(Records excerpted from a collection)
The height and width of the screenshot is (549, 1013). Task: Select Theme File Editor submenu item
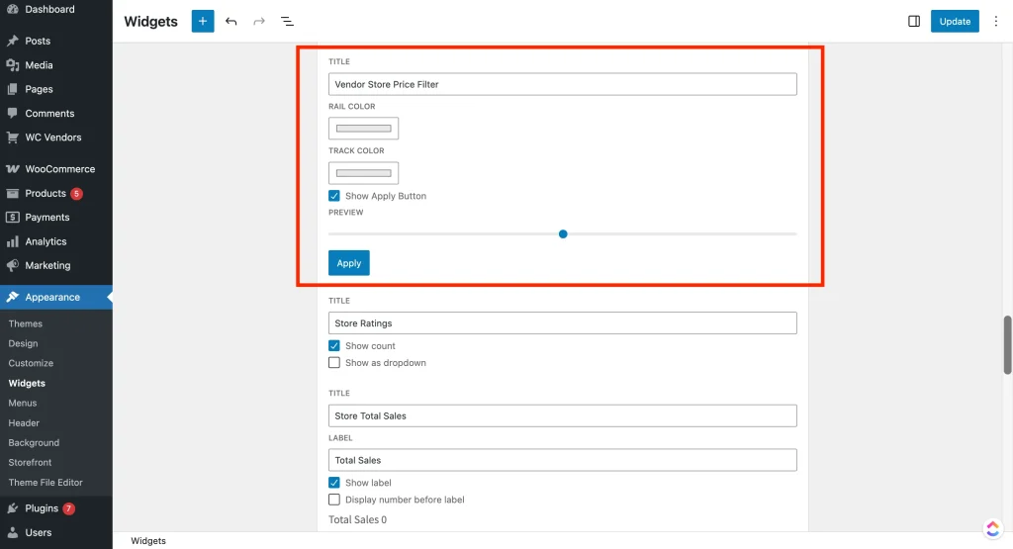point(46,483)
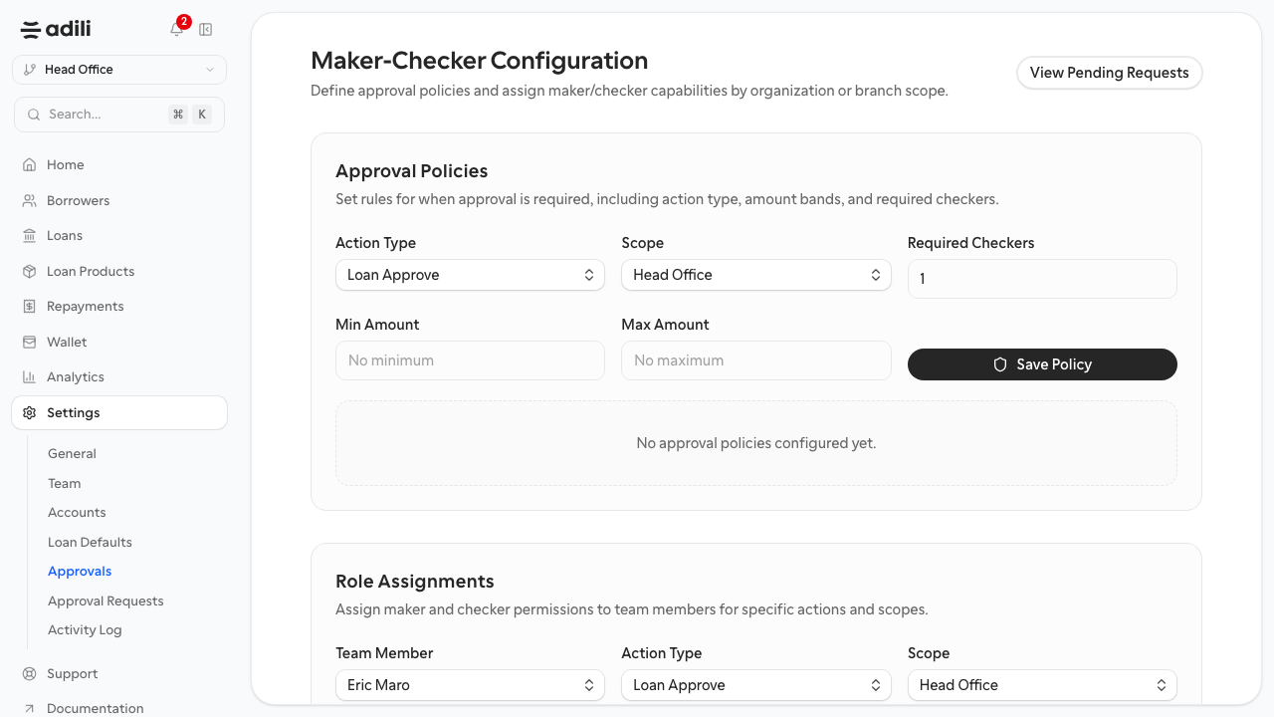
Task: Click the Loans bank icon
Action: tap(30, 236)
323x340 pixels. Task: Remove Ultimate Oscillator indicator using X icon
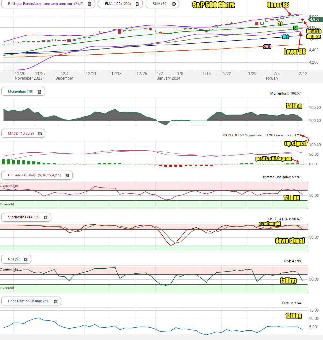point(67,175)
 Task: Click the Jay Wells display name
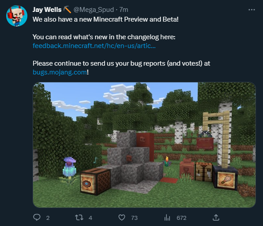pos(47,10)
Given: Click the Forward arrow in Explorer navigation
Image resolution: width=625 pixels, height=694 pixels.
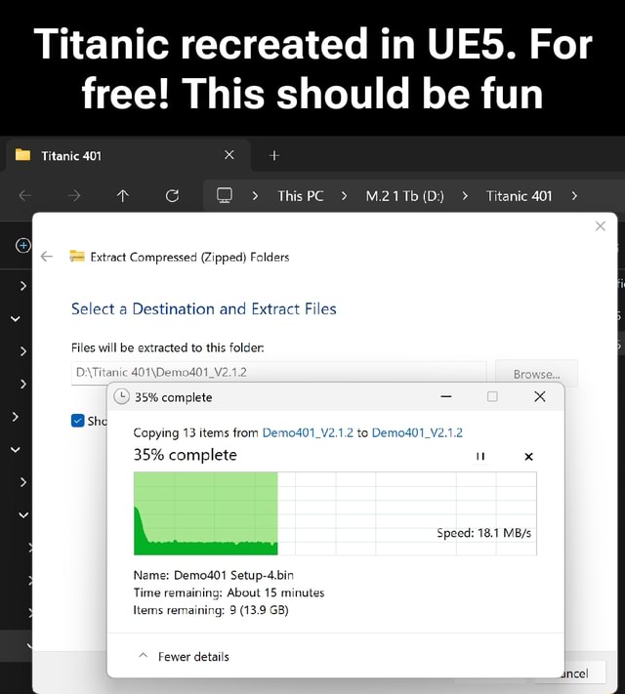Looking at the screenshot, I should (x=74, y=195).
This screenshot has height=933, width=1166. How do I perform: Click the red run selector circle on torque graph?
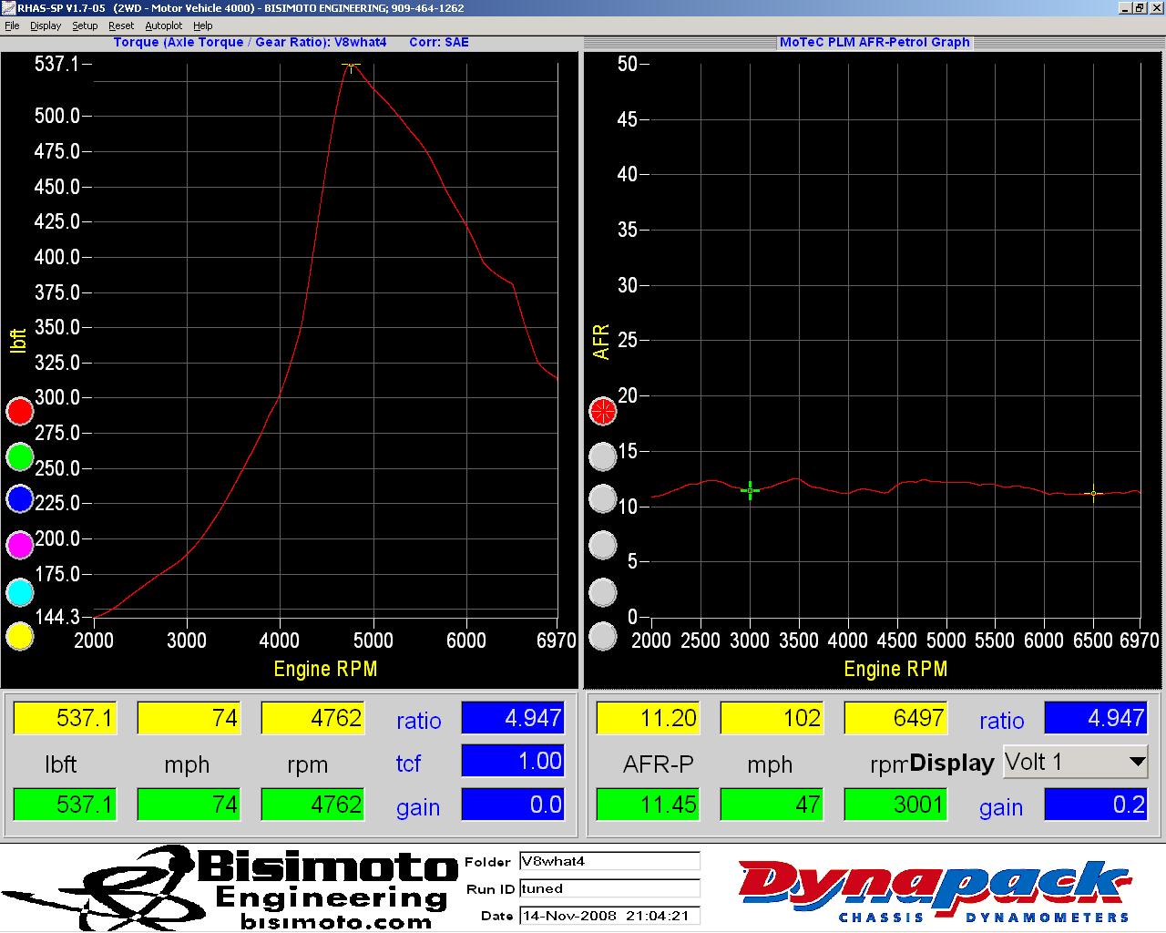pos(20,412)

Your objective » Reproduce exactly, without any picture, the lines from the one bearing "323x340 pixels. Task: Remove" to the last line of the records above.

Problem solution »
323x340 pixels. Task: Remove Ultimate Oscillator indicator using X icon
point(67,175)
 Task: Click the Jay Wells display name
pos(47,10)
Given: Click the Forward arrow in Explorer navigation
Image resolution: width=625 pixels, height=694 pixels.
Looking at the screenshot, I should (x=74, y=195).
This screenshot has height=933, width=1166. How do I perform: Click the red run selector circle on torque graph?
pos(20,412)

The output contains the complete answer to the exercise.